Way to see phonemes OpenEars heard

Tagged: dic, dictionary, language model, phonemes, phones

This topic has 3 replies, 3 voices, and was last updated 12 years, 7 months ago by Halle Winkler.

Viewing 4 posts - 1 through 4 (of 4 total)

Advertisement: “RuleORama is an OpenEars™ plugin that lets you create rules-based grammars for fixed phrase recognition, fast enough for RapidEars!”

Author

Posts
September 12, 2011 at 3:54 pm #7598

matth
Participant

I am using OpenEars in an iOS app to recognize individual numbers (ONE, TWO, THREE, etc.) spoken by children, but I’m getting pretty poor recognition (using OpenEars 0.912, mostly on an iPad). About my only hope of getting this to work better is to put in additional entries in my .dic file for alternate pronunciations of the words (which I’ve done a little) in hopes of “teaching” it how a kid would say those words. However, I really don’t know what to put for the alternate pronunciations.

Is there any way to see what set of phonemes OpenEars thought it heard? Then I could just show that somewhere as the app is being used and I could see what pronunciations I should add for each of the numbers.

Thanks in advance for any insights.

September 12, 2011 at 4:37 pm #7599

Halle Winkler
Politepix

Raw phonemes is something that I think only Sphinx 3 does, and IIRC with several caveats. I believe that the task you are doing is known to be very difficult to get good results for.

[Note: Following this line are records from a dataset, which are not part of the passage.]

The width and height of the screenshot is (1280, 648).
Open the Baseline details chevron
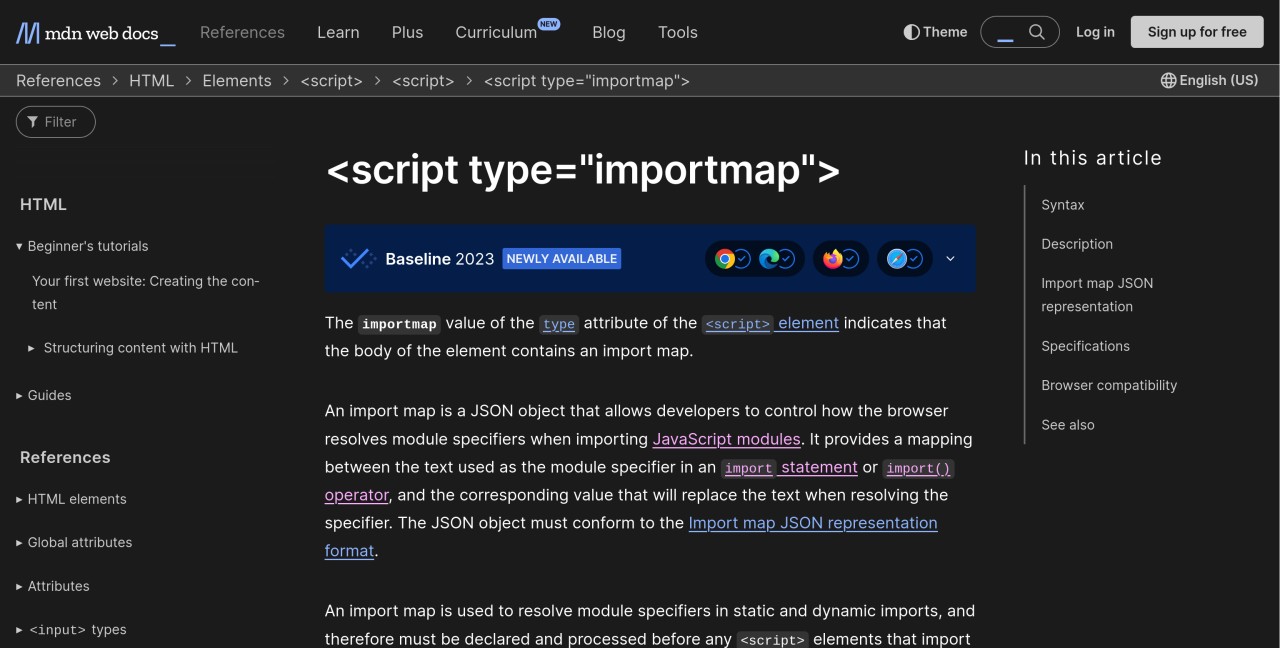(x=949, y=258)
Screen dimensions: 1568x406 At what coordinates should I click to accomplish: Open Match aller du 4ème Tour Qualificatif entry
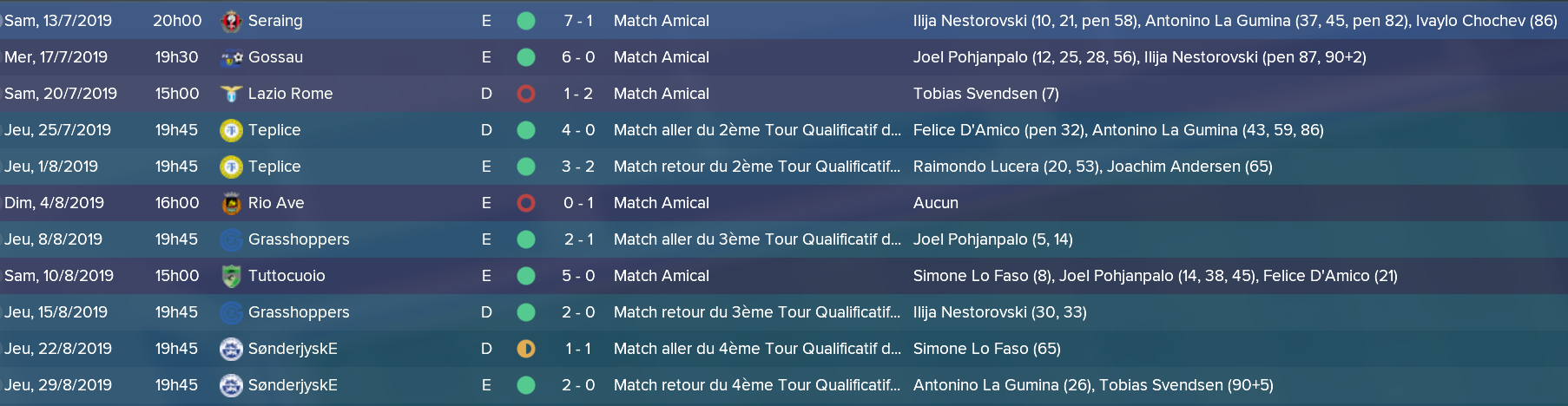[x=757, y=349]

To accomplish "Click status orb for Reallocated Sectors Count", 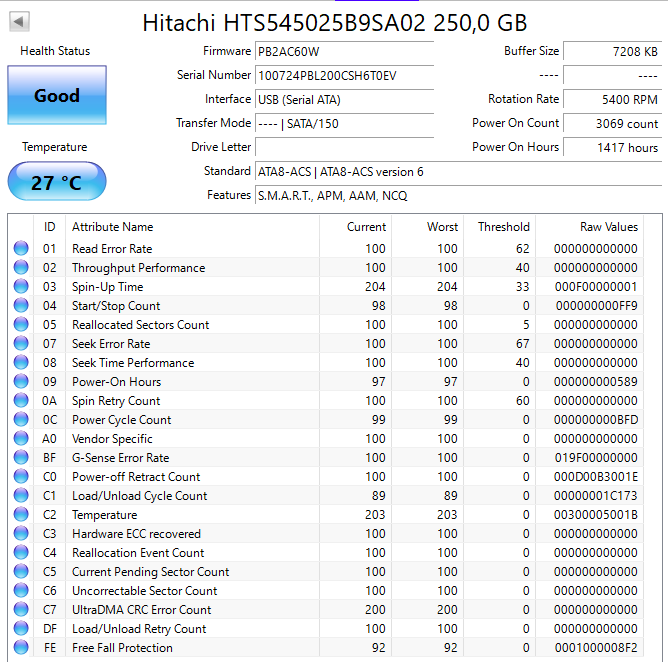I will (x=21, y=325).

There is an acoustic model called tidgits in [OPENEARS]/CMULibraries/pocketsphinx-0.6.1/model/hmm/en/tidigits with an accompanying language model in [OPENEARS]/CMULibraries/pocketsphinx-0.6.1/model/lm/en that I think is specifically oriented towards recognizing numbers that you might want to try instead of hub4wsj_sc_8k and your custom LM, although I’ve never used it myself so I can’t make any promises.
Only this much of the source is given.